• Document section

According to Nationwide’s house price index, monthly growth was flat in September, compared to 0.7 per cent increase in August.
This is the first time that annual house price growth slowed to single digits since October last year, but the company said 0.5 per cent was still “robust”.
The report continued that this is first month not to record a sequential rise since July last year.
From a regional perspective, 10 out of the UK’s 13 regions reported a softening in annual house price growth.
The South West remained the strongest performing region, but annual house price growth contracted from 14.7 per cent in Q2 to 12.5 per cent.
This was followed by the East Midlands, where annual house price growth grew from 11.4 per cent in the previous quarter to 12.3 per cent currently.
London was the weakest performing UK region, although annual house price growth rose slightly from 6.0 per cent in the previous quarter to 6.7 per cent.
Wales was the top performing nation at 12.1 per cent. Northern Ireland softened to 10.1 per cent and Scotland reported a further slowdown to 7.8 per cent.
England’s annual house price growth decreased from 10.7 per cent in the previous quarter to 9.9 per cent.
Robert Gardner, Nationwide’s chief economist, said that there had been further signs of slowdown in the market since last month, with number of mortgages approved for house purchase still below pre-pandemic levels.
However, he said that the slowdown to date had been “modest” and along with the shortage of stock meant that price growth “remained firm”.
He continued: “By lowering transaction costs, the reduction in stamp duty may provide some support to activity and prices, as will the strength of the labour market, assuming it persists, with the unemployment rate at its lowest level since the early 1970s.
“However, headwinds are growing stronger suggesting the market will slow further in the months ahead. High inflation is exerting significant pressure on household budgets with consumer confidence declining to all-time lows.”
Tomer Aboody, director of property lender MT Finance, said that slower house price growth was “inevitable” due to higher interest rates and the rising cost of living.
He continued: “Buyers have been more thoughtful and patient with their purchases, either deciding to wait or offering well within their means, unlike the past couple of years where multiple offers on properties have pushed prices up, due to buyers being able to borrow at record low rates.

• Tasks for this exercise
1) In the article on UK house prices, reproduce word for word the part that opens with the words containing "London was the" and closes with "below pre-pandemic levels.".
2) Translate this sentence from the article on UK house prices into Spanish: "England’s annual house price growth decreased from 10.7 per cent in the previous quarter to 9.9 per cent."
3) Write the next part of the article on UK house prices, picking up after its last sentence.

• Provided data
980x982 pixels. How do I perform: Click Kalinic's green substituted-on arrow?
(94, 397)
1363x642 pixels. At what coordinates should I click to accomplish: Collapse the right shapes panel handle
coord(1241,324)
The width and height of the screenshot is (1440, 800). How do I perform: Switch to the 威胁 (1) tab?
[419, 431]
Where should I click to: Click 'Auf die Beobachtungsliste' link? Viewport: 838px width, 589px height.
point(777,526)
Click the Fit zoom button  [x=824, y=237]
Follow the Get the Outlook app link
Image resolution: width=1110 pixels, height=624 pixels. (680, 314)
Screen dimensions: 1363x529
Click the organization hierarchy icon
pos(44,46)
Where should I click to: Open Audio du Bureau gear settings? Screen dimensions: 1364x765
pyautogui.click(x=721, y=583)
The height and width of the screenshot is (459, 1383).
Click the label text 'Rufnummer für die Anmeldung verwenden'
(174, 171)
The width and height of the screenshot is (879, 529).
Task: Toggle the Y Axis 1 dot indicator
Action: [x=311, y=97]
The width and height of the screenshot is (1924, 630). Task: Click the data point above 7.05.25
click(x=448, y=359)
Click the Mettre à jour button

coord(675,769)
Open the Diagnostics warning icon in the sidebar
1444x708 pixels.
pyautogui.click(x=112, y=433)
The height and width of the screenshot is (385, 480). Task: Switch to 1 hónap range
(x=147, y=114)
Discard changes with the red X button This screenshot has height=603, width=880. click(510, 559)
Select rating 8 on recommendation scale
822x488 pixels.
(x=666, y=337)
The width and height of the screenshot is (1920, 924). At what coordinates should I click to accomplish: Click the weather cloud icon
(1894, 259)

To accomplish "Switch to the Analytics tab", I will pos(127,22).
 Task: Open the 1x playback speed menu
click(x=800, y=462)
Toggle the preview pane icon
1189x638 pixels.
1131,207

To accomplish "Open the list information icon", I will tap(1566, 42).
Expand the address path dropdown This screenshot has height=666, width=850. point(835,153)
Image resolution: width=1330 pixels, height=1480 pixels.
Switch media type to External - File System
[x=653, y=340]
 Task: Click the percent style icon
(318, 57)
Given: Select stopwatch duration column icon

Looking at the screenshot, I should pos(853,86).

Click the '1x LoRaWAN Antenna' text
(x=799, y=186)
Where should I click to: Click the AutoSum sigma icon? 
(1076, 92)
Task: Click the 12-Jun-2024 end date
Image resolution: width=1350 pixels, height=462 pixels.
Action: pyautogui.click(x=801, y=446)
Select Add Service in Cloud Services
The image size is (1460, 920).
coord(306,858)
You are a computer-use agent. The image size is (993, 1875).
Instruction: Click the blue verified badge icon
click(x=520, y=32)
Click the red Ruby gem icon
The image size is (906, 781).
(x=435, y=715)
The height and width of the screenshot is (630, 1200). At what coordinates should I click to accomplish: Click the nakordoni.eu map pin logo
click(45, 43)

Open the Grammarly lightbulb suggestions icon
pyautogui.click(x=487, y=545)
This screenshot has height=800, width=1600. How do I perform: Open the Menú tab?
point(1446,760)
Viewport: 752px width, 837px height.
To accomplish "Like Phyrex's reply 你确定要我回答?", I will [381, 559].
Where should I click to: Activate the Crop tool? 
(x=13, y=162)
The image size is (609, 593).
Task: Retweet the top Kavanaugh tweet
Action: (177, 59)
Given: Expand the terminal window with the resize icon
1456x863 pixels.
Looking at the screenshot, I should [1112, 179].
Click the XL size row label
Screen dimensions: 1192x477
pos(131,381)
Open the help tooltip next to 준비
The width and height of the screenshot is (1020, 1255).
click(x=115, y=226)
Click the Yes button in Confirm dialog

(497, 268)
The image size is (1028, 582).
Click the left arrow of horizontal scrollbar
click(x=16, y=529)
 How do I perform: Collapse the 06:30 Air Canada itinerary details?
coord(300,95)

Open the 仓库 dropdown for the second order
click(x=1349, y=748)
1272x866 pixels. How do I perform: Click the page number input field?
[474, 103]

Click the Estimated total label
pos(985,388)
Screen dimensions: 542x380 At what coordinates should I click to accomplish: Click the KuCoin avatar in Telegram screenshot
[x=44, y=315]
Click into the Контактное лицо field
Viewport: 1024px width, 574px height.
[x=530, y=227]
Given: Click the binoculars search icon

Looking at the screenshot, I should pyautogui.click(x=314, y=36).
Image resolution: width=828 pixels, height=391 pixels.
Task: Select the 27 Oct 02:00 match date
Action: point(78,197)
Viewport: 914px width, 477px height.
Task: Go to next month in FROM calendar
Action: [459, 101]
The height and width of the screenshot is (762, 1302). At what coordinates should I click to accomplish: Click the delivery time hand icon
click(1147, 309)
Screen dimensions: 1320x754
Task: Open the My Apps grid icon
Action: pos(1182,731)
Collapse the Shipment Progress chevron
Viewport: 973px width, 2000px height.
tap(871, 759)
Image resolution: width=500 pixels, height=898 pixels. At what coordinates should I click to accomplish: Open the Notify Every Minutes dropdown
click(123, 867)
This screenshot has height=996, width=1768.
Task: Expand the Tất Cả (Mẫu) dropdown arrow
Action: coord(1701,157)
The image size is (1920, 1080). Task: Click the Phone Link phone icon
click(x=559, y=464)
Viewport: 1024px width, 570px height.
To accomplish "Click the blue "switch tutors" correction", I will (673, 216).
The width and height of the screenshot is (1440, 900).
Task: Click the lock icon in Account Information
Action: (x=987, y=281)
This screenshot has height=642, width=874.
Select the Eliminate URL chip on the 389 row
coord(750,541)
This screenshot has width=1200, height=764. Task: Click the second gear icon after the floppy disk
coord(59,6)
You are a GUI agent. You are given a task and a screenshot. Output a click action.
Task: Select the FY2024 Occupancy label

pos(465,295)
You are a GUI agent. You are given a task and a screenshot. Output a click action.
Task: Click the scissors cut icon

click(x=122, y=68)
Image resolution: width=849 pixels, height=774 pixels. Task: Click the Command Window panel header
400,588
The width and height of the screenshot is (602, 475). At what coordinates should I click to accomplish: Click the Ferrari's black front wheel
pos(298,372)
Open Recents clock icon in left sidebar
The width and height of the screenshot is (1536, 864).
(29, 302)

• Expected results
1)
London was the weakest performing UK region, although annual house price growth rose slightly from 6.0 per cent in the previous quarter to 6.7 per cent.
Wales was the top performing nation at 12.1 per cent. Northern Ireland softened to 10.1 per cent and Scotland reported a further slowdown to 7.8 per cent.
England’s annual house price growth decreased from 10.7 per cent in the previous quarter to 9.9 per cent.
Robert Gardner, Nationwide’s chief economist, said that there had been further signs of slowdown in the market since last month, with number of mortgages approved for house purchase still below pre-pandemic levels.

2) El crecimiento anual de los precios de la vivienda en Inglaterra disminuyó del 10,7 por ciento en el trimestre anterior al 9,9 por ciento.

3)
“With rates increasing at record levels, we will see a shift in sentiment and the move to a buyers’ market, rather than sellers calling the shots. Prime properties, especially within the London area, should sustain values, as foreign buyers look to take advantage of the weaker pound.”
Mark Harris, chief executive of mortgage broker SPF Private Clients, said that house price growth continued in September, which was mainly due to lack of stock, but that “clearly some of the heat has come out of the market with the slowdown in annual price growth”.
“So much has changed even since the beginning of September. Lenders have been pulling fixed-rate mortgages left, right and centre as swap rate volatility makes them extremely difficult to price. Many of the smaller lenders in particular are waiting to see what the market does before relaunching,” he added.
Harris said that it is “unlikely that much will change” prior to the next interest rate decision on 3 November or the government plan supported by the Office of Budget Responsibility on 23 November.
“Borrowers concerned about their mortgage should seek advice from a broker as to the options available and plan ahead as much as possible,” he urged.
Guy Harrington, CEO of residential lender Glenhawk said that the “decade-long house price growth party is over”.
He continued: “If we do indeed see rates anywhere near the six per cent that the markets are pricing in, the only outcome is a housing market crash.
“The Bank of England’s misguided obsession with crushing inflation has left an overpriced housing market at the mercy of the banks. Only a rapid unwinding of rates when the true scale of consumer headwinds becomes apparent this winter will prevent a prolonged period of turmoil for homeowners.”